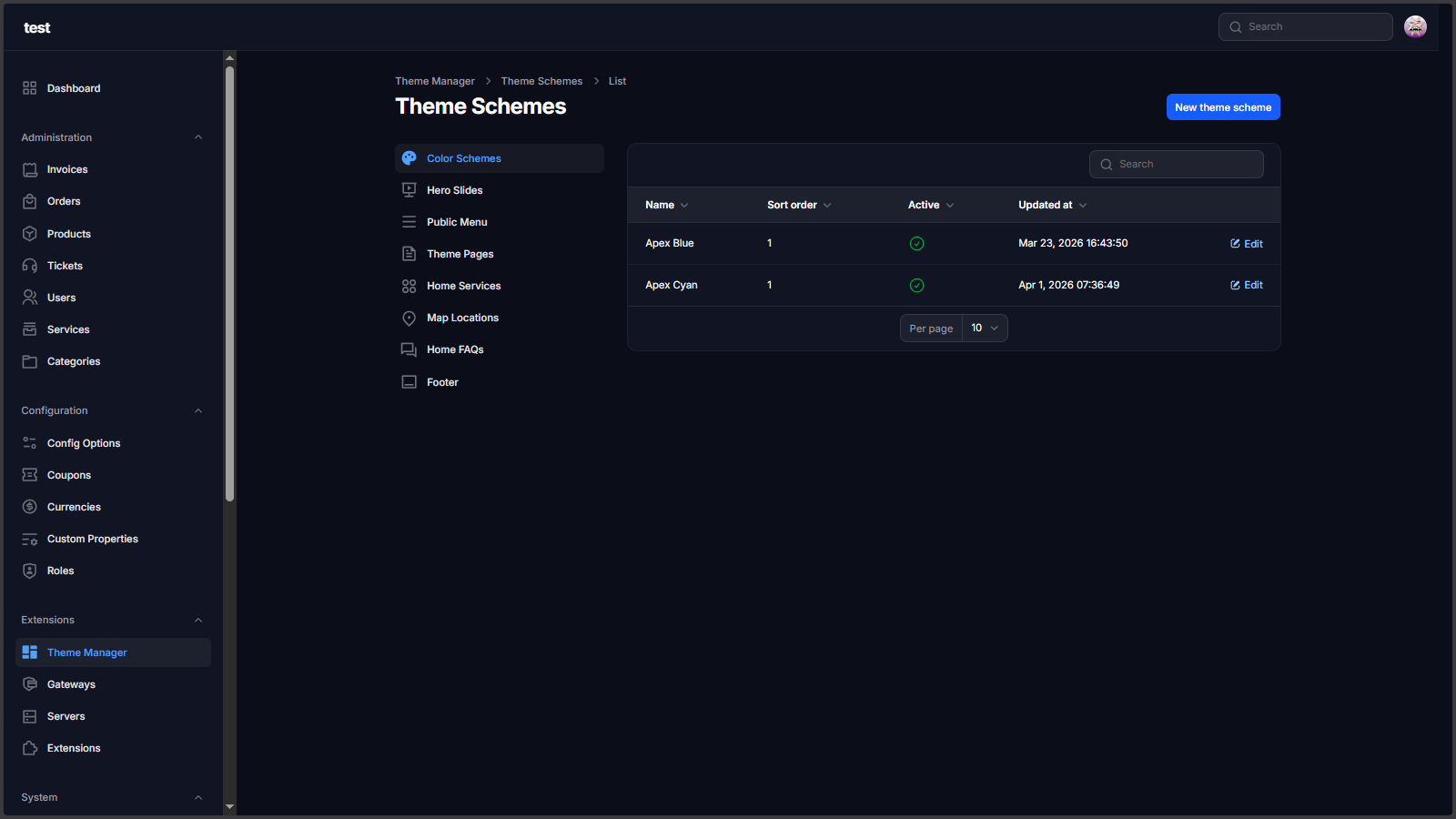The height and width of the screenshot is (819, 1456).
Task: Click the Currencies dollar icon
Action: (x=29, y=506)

######

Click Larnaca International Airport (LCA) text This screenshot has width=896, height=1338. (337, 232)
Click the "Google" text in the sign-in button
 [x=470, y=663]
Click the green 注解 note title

######

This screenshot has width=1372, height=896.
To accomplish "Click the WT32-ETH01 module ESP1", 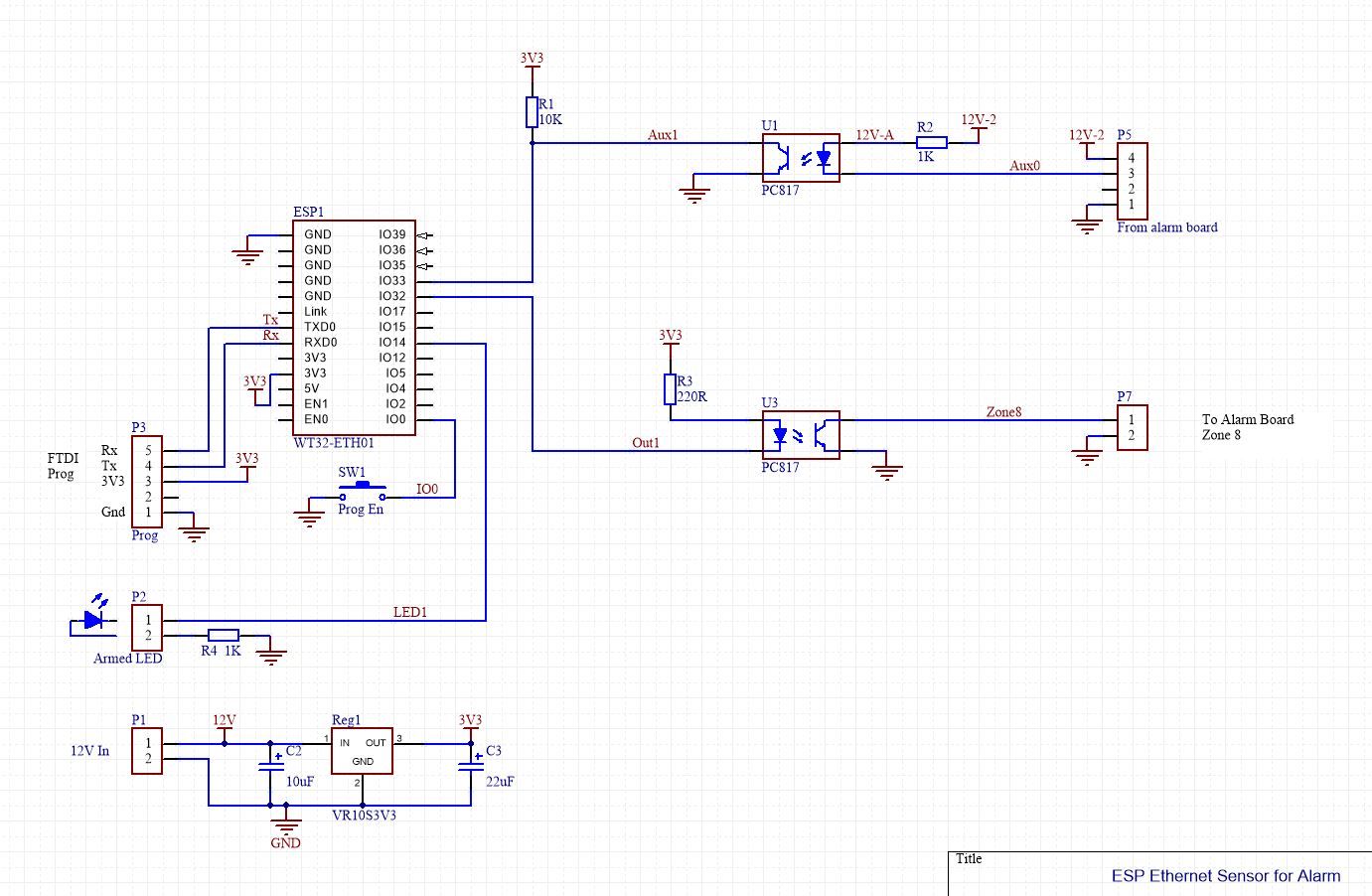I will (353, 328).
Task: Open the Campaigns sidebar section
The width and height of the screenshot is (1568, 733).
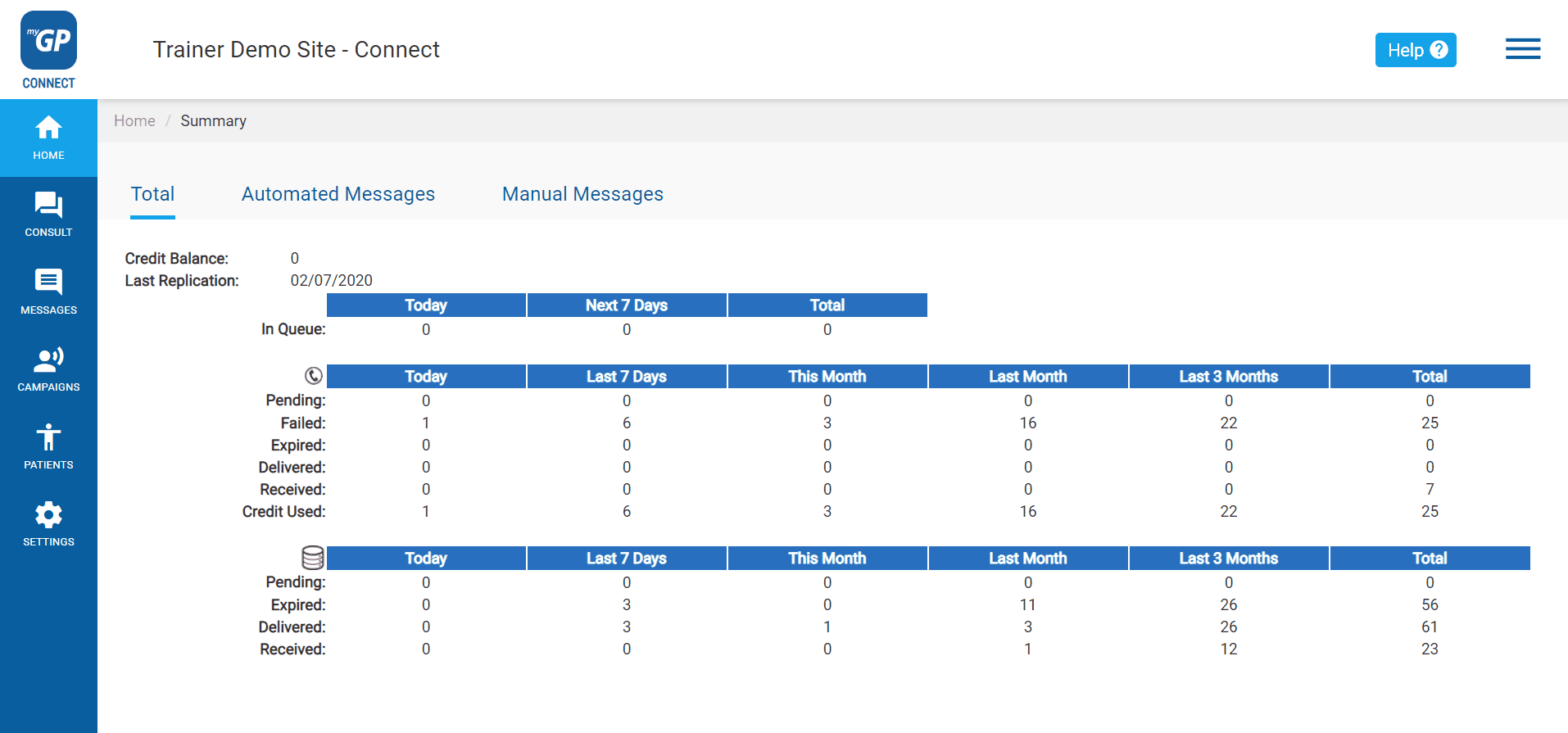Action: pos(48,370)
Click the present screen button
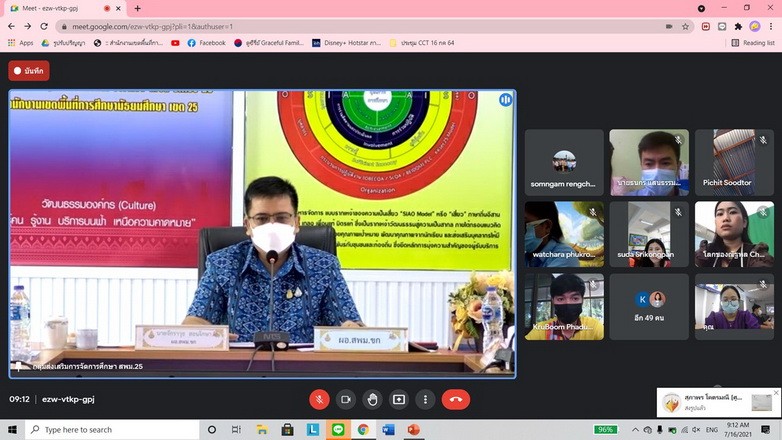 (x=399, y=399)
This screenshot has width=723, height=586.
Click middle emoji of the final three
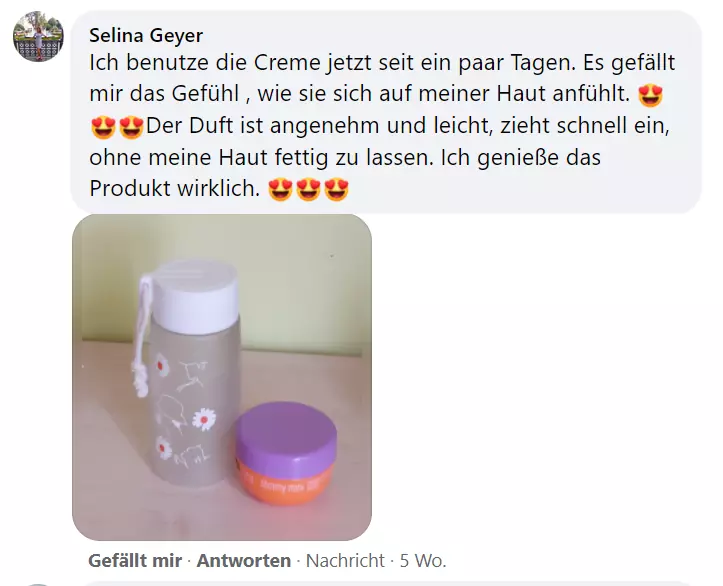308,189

######

=== What is expected ===
Copy the lines that start with the line containing "The height and" and end with the line containing "Action: (x=29, y=506)", with both of those lines included. Leave the pictures out of your copy.

=== Response ===
The height and width of the screenshot is (819, 1456).
Task: Click the Currencies dollar icon
Action: (x=29, y=506)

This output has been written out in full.